_TASK INSTRUCTIONS:_ Copy the records exactly, leaving out every picture.

_SUPPLIED MATERIAL:_
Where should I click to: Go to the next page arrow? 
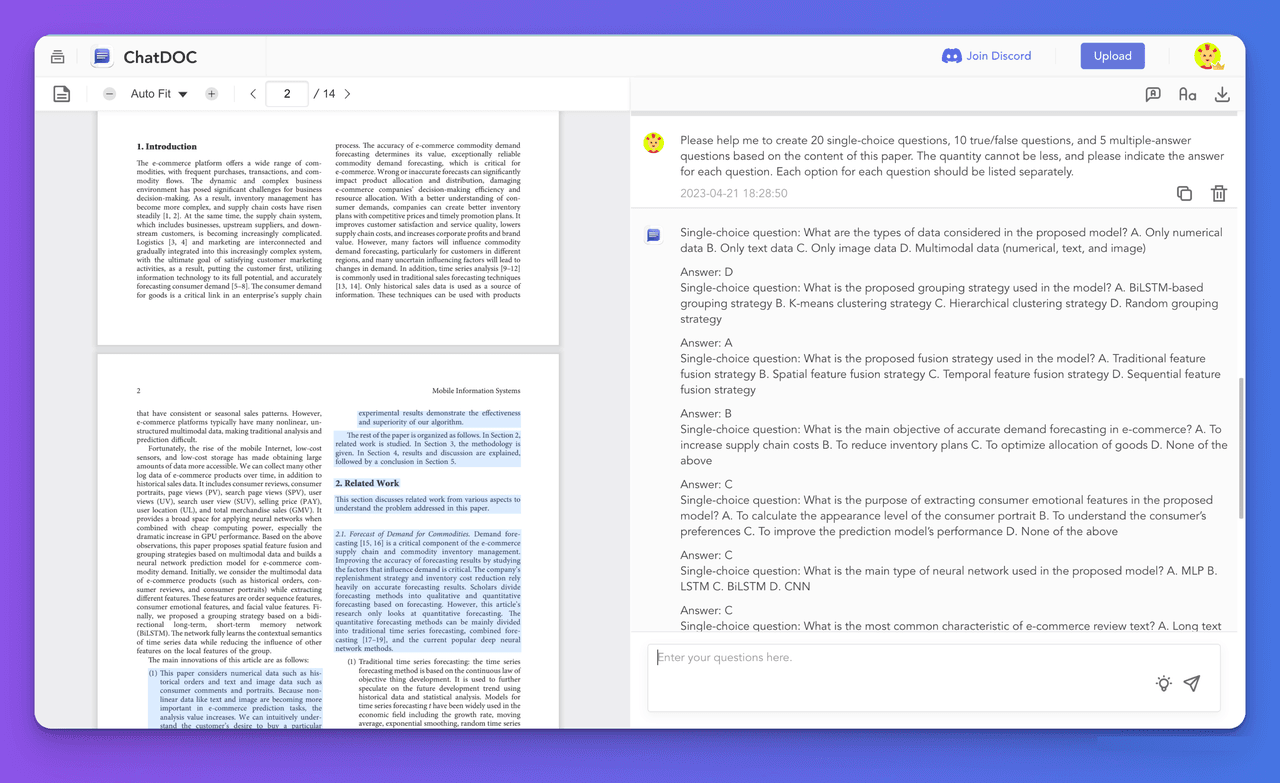coord(347,94)
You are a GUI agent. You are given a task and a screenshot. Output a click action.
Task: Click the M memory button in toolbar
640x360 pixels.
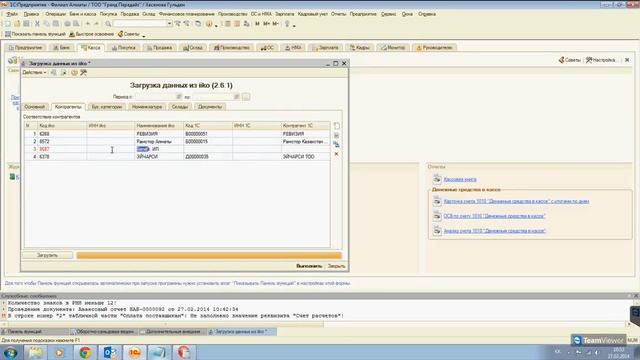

_WRITTEN ANSWER:_
Where should I click to: Go to the next page arrow? 
coord(347,94)
You are a GUI agent. You are given a task and a screenshot. Output a click action.
Task: Click the M memory button in toolbar
640x360 pixels.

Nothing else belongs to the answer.